Gaviota TBs, compression schemes

michiguel · Post by **michiguel** » Fri Jan 01, 2010 2:24 am

Teemu Pudas wrote:Because hard drive manufacturers are liars. 1GB = 10^9 bytes according to them.

Yet, they are correct...

Miguel

ernest · Post by **ernest** » Fri Jan 01, 2010 10:00 pm

By the way, my Corsair "Flash Voyager GT" 8GB stick, on which I have put my Nalimov 3-4-5 man,
has a capacity of 8 271 753 216 bytes (7.70 GB).
This is looking at the "properties" of that "F drive".

So go figure...

beachknight · Post by **beachknight** » Sat Jan 02, 2010 11:04 am

I have zipped all 145 files (38,4 GB) using 7-zip with Ultra & Maximum
schemes. Resulting compressed size is around 3,9 GB and
compression ratio is around 10 %.

It seems that 1 normal DVD is sufficeient for storing Gaviota TBs.

Best,

michiguel · Post by **michiguel** » Sun Jan 03, 2010 10:03 pm

beachknight wrote:I have zipped all 145 files (38,4 GB) using 7-zip with Ultra & Maximum
schemes. Resulting compressed size is around 3,9 GB and
compression ratio is around 10 %.

It seems that 1 normal DVD is sufficeient for storing Gaviota TBs.

Best,

The ability of 7z (LZMA internally, I think) to compress this TBs is stunning. Unfortunately, when it is compressed in blocks, it loses that spectacular ratio.

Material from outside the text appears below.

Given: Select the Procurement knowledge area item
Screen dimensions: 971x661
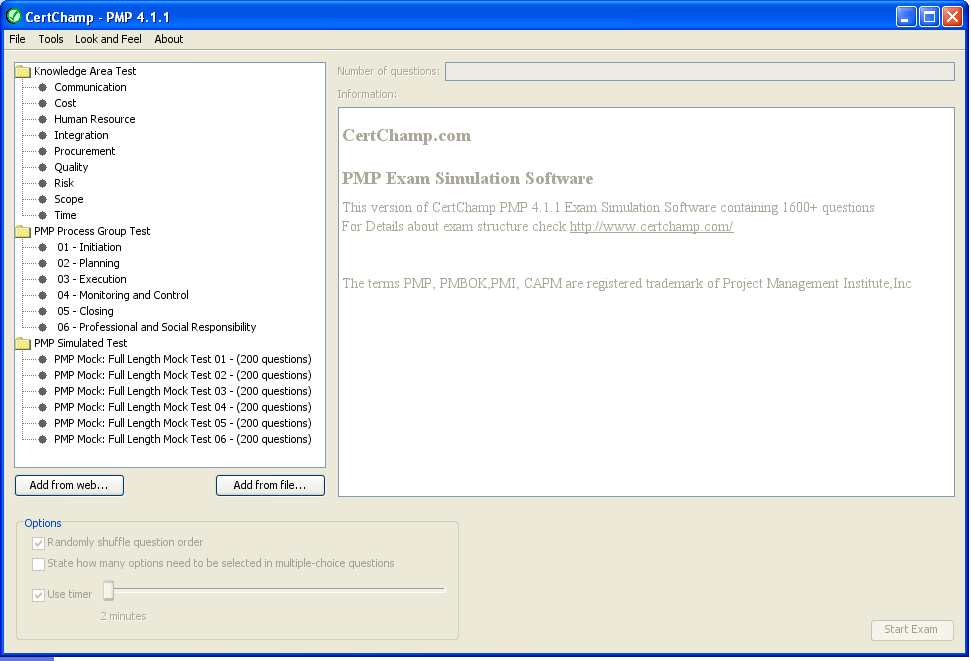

Still, is the best by a clear margin. Fitting in a DVD is very appealing for storage and/or distribution. How are Nalimov TBs distributed by companies? in two DVDs?

Miguel

beachknight · Post by **beachknight** » Mon Jan 04, 2010 8:19 am

michiguel wrote:
beachknight wrote:I have zipped all 145 files (38,4 GB) using 7-zip with Ultra & Maximum
schemes. Resulting compressed size is around 3,9 GB and
compression ratio is around 10 %.

It seems that 1 normal DVD is sufficeient for storing Gaviota TBs.

Best,
The ability of 7z (LZMA internally, I think) to compress this TBs is stunning. Unfortunately, when it is compressed in blocks, it loses that spectacular ratio. Still, is the best by a clear margin. Fitting in a DVD is very appealing for storage and/or distribution. How are Nalimov TBs distributed by companies? in two DVDs?

Miguel

Dont know exactly. But I never saw a single dvd that contains all
3-4-5 Nalimovs. Probably 2 dvd for all 3-4-5 and a couple 6 men.

Best,

PS1: I assume that compressed Gaviotas will be around 6 - 8 GB.,
ie max. 2 DVD.

PS2: When do you release new Gaviota that can process compr. G?
I must delete the uncompressed ones soon.

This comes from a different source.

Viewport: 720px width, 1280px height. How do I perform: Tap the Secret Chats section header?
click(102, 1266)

tano-urayoan · Post by **tano-urayoan** » Mon Jan 04, 2010 8:52 am

michiguel wrote: How are Nalimov TBs distributed by companies? in two DVDs?

Miguel

Companies also include some 6 pieces tablebases for example I found this in the old Convekta store: "The most complete collection of Nalimov tablebases on 12 DVDs of double density (100 GB in total)"

From this store: http://shop.chesscafe.com/item.asp?PID=373
This Nalimov DVD includes the most complete version of the 3-4-5 piece NALIMOV Endgame Tablebases (290 files).

I suppose they use a double layered dvd for this.

diep · Post by **diep** » Mon Jan 04, 2010 4:48 pm

michiguel wrote:
Pradu wrote:
michiguel wrote:I am done writing the compressor for the endgame tablebases (tbcp)...
Are there any good resources describing LZMA? I realize that there's already some C code, but I don't think it will be that useful to learn the algorithm.
For what I read, LZMA is LZ77 + Arithmetic coding, so I guess that there is literature for both. From all the links I surveyed to collect free libraries, I may conclude that it may be a good idea to ask this guy
http://www.mattmahoney.net/
It is a professor expert in data compression and runs an impressive benchmark page:
http://www.mattmahoney.net/dc/text.html

Miguel

I had some years ago communication with matt mahoney. His responses didn't impress me a lot (understatement). What he produced to 'top the charts' is basically something that's not usable for EGTB compression very well, he just cut'n pasted together what was needed to get the job done there based upon statistics; as an all round compressor that's useless. Adapting a form of PPM into something that works bucket sized and within 1 bucket has some overhead to allow lookups in O ( log n ) of the right compressed data, that is going to be far more succesful than whatever he has coded.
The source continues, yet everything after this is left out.